Her purpose sought within
the cool dark room beyond,
I watch unnoticed. But
her long hard shadow
touches me like a black ray.
For a moment she denies me
the certainty of sunlight
and her God breathes once
within that skipped heartbeat.
And then she’s gone and
the old engine of the sun
turns the world again.
Later, in the barred
and spotted light of
ancient cloisters closed
round brilliant terraces full
of crosses scattered amongst the
olive trees, the same dispassionate
breeze shape-shifts the leaves;
it raises dust,
transfigures heat into gold.
And later yet,
seated at the border of
God’s promontory, where
the fallen masonry squares shoulders
with the prehistoric fixity of
uncut limestone, there the fume
of holy order dissipates.
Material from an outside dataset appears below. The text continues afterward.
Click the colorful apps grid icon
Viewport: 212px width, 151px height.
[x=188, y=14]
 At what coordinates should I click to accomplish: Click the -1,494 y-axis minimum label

Where cork
and chestnut trees grow wild
across the folds and pits
and hollows of this valley;
where base physics drains
the sap and salt flies in
the Mistrale, there the snake
drops eggs , cool-white amongst
the roots and butterflies
blow like cinders; in the throat
of the lizard a pulse beats slow.
And through the distant veil
of plainsong barely heard,
the thermal voice of
original earth whispers,
wordless, unarticulated. And
within it there is nothing
of praise or supplication, no
grammar of hope, expectancy,
no syntax of desire. This is
the uninflected voice,
the broken consonants
of falling water, the endless
vowels of the wind.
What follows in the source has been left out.